Hmm… What adage might that be?

As for the good Carlos, see “In Lieu of Rosebud, Part II,” below… As was said of Saint Francis Borgia, whose feast is celebrated on the day good Carlos died, he

rendered glorious a name which, but for him, would have remained a source of humiliation.

        

Tuesday, October 8, 2002

Tuesday October 8, 2002

Filed under: General,Geometry — Tags: — m759 @ 4:08 am
Starflight Theme

On Graham Greene’s novel
The Human Factor:

“Greene, always the master of economy, never wrote a tighter or more beautifully focused novel.”
 —
Steve Robertson

“The main character is Maurice Castle, the head of the Africa station for a branch of British intelligence….  [the] writing is sparse and neat rather than languid or flowery….”
Kevin Holtsberry 

From Chapter I: 

“Castle could see that telling the truth this time had been an error of judgement, yet, except on really important occasions, he always preferred the truth.  The truth can be double-checked.”

On fiction and truth: 

Here is a short story that is
tight, focused, sparse, and neat.

The story is also true.

Mate in 2 
V. Nabokov, 1919

This problem embodies the “starflight” theme;
for details, see Tim Krabbé’s
 Open Chess Diary, entry 9.

As the example of Nabokov shows, a taste for truth (as in chess or geometry) may accompany a taste for fiction.  This applies also to Krabbé, as shown by the following reviews of his novel The Cave:

New York Times
“Krabbe’s carefully constructed narrative has a geometry so precise that the patterns buried under the surface emerge only in the final pages.”

Library Journal
“A diamond of a book- perfectly proportioned, multifaceted, and containing not one wasted word”

Sunday, September 1, 2002

Sunday September 1, 2002

Filed under: General — m759 @ 11:59 pm

Backbeat in Heaven

The great musician Lionel Hampton died at about 6:15 a.m. EDT Saturday, August 31, 2002, in New York City’s Mount Sinai Medical Center.
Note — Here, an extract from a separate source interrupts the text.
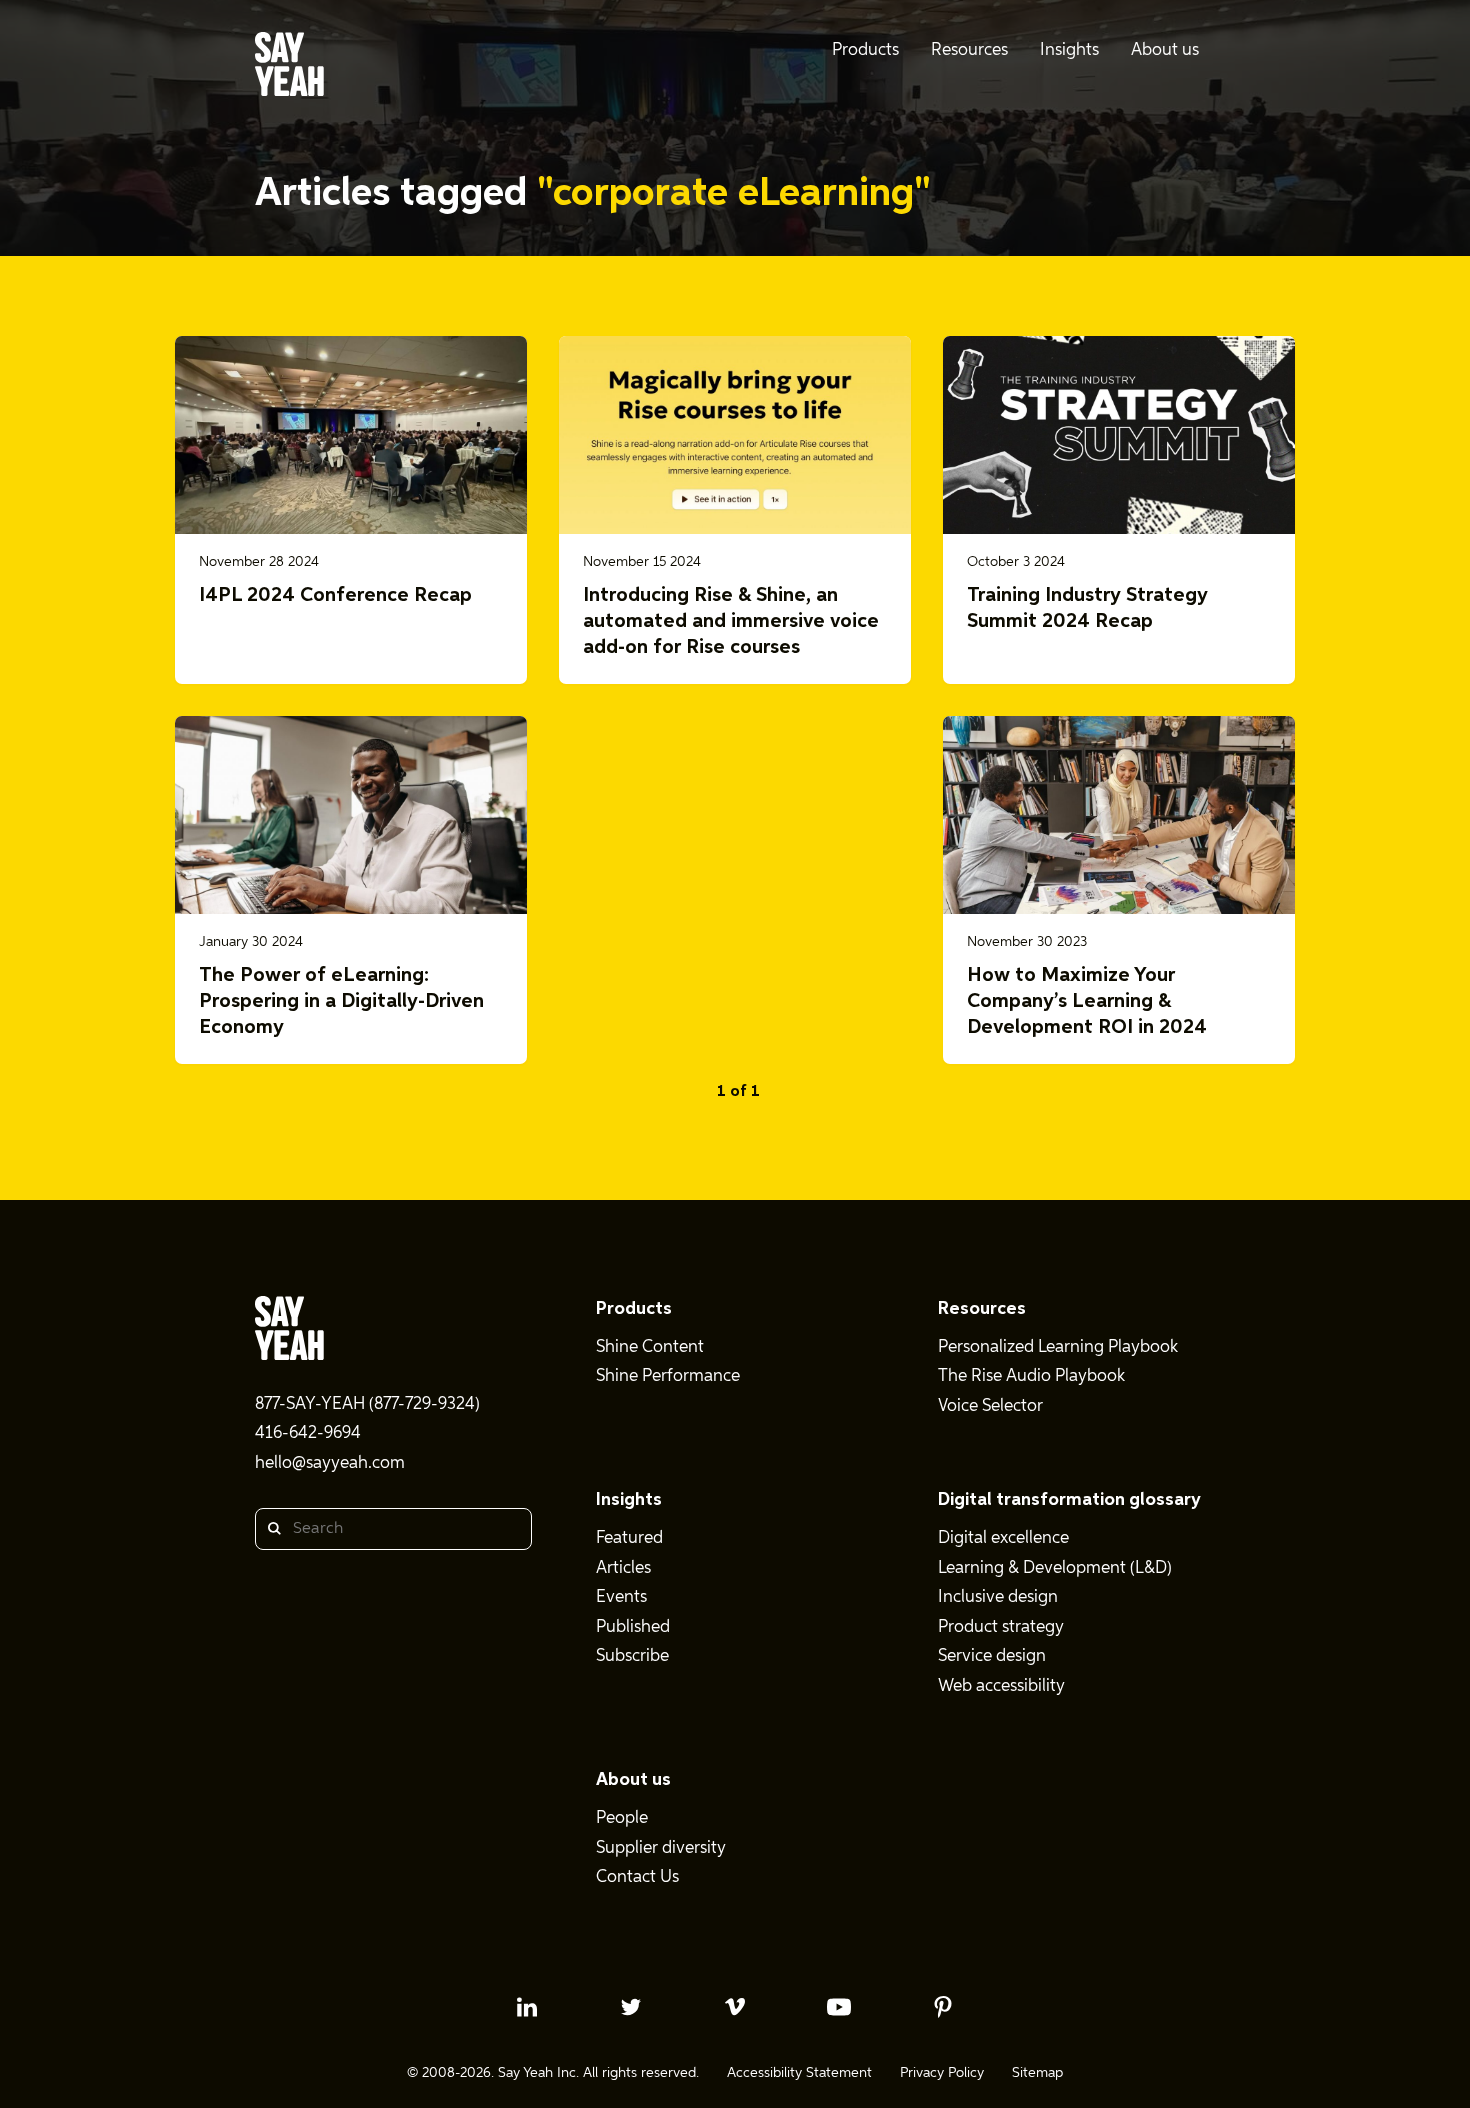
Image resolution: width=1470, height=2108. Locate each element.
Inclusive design (998, 1597)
Quincy Jones said, “Heaven will definitely be feeling some backbeat now.” (AP story)

Hampton himself said, “I learned all that in the sanctified church.” (N.Y. Times story)

Can we hear an AMEN?

Yes, we heard an amen… Live from Lincoln Center on PBS from about 10 p.m. to 11 p.m. EDT tonight (Sunday, September 1, 2002), in a live broadcast of the final performance of the musical “Contact.”

Theology was made visible by Colleen Dunn, who appeared as Grace (the girl in the yellow dress). Christ himself was present in the form of a CD of “Do You Wanna Dance?” held aloft by a priest (the after-hours club bartender).

The evening ended with the redemption by Grace of a sinner (a maker of TV commercials) and with (as Quincy Jones noted) a strong new backbeat in heaven.